BOOK REVIEW - LEHIGH RIVER VALLEY TRACKSIDE by Douglas Peters

I believe this is a new Morning Sun release, but not sure.  Spotted it on the counter of the local train store and it was an impulse purchase.   I had some second thoughts afterwards, especially since my disappointment with the Morning Sun Lehigh and New England release earlier this year.   Not so with this publication - I was quite happy with both the captions and the photos.  Lots of 40's and 50's color photos with plenty of background structures in view.   I would call it an overview of the Lehigh Valley, but it's well balanced and doesn't cover any one subject  in too much depth.  There is plenty of railroading, steel, coal, cement, ...etc.    My only critical comment is that there aren't enough maps included.  I think there is a certain assumption that the reader is familiar with the spiderweb of competing railroads through the Lehigh Valley.   The book is organized into sections or chapters by railroad, and within each section the photos are broken down geographically so there is a natural progression down or up the line.  The first half of the book is devoted to the CNJ and Lehigh Valley, obviously the two railroads that literally followed the Lehigh Valley.   Two more sizable sections follow on the Reading and the Lehigh and New England.   The remainder of the book is devoted to the lesser characters - Lackawanna, Chestnut Ridge Railway (NJ Zinc railroad), the Pennsy (Bel-Del and Green Ridge Branch), Ironton, Lehigh and Hudson River, Northampton and Bath, PB&NE, Dragon Portland Cement, Mack Trucks, and Lehigh Valley Transit (Trolley)        Was fun to look at as many of the photos were from when the railroads were operating full steam ahead.

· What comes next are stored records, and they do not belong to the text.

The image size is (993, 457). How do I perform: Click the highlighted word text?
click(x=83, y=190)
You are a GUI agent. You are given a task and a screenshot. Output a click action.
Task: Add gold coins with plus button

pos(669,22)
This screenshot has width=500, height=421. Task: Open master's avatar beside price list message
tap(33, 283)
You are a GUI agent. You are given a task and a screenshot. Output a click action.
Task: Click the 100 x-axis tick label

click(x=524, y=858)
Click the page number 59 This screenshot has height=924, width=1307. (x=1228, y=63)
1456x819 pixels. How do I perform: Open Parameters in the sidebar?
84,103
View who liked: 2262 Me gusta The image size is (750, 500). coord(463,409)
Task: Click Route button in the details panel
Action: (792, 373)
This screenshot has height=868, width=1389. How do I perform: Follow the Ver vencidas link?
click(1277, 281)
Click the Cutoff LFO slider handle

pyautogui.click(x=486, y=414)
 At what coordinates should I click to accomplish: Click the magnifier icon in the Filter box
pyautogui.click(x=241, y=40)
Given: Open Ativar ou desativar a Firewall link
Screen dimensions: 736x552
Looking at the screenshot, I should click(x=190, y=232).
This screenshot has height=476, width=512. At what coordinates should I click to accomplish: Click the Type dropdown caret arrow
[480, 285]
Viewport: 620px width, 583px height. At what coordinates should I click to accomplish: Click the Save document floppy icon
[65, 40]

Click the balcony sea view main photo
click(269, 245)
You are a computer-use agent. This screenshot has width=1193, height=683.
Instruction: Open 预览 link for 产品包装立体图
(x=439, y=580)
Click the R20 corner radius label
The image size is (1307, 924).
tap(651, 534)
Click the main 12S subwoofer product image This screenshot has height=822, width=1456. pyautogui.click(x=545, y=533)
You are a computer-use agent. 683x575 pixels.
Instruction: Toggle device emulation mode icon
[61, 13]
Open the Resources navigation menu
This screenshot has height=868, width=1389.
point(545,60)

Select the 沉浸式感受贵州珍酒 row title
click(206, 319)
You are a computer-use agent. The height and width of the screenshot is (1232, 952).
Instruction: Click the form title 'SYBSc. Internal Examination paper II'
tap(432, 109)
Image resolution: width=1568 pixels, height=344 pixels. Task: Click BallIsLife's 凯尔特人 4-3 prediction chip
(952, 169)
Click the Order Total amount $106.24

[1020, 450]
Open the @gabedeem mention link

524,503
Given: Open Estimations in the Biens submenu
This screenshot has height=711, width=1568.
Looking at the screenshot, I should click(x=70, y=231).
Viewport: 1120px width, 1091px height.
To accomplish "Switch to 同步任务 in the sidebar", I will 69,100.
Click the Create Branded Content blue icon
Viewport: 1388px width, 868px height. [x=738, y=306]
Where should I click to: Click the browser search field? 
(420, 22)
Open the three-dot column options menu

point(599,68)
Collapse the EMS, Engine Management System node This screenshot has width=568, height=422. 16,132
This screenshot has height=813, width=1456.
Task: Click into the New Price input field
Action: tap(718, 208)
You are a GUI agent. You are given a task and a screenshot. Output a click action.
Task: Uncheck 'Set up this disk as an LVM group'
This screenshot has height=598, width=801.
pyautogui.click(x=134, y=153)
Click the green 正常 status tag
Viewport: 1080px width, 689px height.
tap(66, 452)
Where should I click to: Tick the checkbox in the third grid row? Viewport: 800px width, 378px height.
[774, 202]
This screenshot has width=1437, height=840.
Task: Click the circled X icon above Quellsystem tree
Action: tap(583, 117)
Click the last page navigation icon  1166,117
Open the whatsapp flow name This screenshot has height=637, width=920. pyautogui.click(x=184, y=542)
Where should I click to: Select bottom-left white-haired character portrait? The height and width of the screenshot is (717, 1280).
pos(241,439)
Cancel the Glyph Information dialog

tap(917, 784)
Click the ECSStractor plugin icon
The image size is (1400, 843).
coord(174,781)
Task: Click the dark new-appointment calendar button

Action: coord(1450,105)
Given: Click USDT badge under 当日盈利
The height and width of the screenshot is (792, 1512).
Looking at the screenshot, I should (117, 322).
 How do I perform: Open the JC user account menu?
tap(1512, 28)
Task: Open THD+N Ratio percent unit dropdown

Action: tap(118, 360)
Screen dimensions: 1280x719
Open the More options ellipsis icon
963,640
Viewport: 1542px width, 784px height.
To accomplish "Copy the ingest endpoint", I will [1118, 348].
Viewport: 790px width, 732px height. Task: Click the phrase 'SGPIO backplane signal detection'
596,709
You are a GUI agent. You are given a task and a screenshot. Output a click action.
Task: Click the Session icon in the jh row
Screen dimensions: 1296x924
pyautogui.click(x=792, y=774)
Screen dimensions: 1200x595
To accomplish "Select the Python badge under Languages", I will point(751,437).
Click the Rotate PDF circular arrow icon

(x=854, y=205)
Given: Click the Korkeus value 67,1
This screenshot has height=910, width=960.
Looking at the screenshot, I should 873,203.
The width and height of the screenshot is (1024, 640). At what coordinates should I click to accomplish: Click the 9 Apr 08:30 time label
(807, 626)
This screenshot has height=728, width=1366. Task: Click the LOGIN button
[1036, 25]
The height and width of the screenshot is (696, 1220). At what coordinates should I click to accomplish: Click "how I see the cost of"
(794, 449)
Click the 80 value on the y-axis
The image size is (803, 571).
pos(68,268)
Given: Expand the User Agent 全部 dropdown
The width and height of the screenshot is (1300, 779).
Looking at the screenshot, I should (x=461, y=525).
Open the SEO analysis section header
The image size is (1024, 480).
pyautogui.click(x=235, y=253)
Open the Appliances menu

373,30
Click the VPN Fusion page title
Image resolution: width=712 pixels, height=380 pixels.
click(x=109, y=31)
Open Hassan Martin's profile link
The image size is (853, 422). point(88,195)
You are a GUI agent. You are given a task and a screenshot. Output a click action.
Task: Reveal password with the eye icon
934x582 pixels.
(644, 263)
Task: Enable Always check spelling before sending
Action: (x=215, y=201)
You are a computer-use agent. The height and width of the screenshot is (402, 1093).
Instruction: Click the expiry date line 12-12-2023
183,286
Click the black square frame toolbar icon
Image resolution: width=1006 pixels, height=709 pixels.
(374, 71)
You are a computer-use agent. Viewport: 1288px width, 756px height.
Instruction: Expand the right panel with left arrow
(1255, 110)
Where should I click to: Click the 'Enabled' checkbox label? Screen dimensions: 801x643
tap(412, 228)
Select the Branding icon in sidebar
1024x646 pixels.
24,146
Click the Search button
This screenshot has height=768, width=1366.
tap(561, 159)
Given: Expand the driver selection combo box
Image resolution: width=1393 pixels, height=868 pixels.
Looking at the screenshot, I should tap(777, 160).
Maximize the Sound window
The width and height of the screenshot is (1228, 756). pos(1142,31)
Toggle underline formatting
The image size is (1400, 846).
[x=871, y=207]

BASSWOOOD -  That's a 4.5"x8.5"x 10' piece of basswood.   If I cut it into stripwood  I'd have enough to last the rest of my modeling career probably.   I actually bought two of these.   A interior designer I work for had specified "hand hewn"  pieces for a project I was doing for her.   Basswood ended up making the most sense as a choice for the raw materials for a number of reasons - it's light; it machines well; little grain; available in thick pieces; absorbs stain well (needed to look old but not intentionally stained) ;etc.   These two pieces were $360.    How did I make it "hand hewn"?    I have an "undulating" cutter head for my Festool planer.  Just randomly attack the board with it and you quickly get the affect without swinging an adz all day.   Didn't take a photo of finished product.  I still have some nice chunks of basswood to cut up.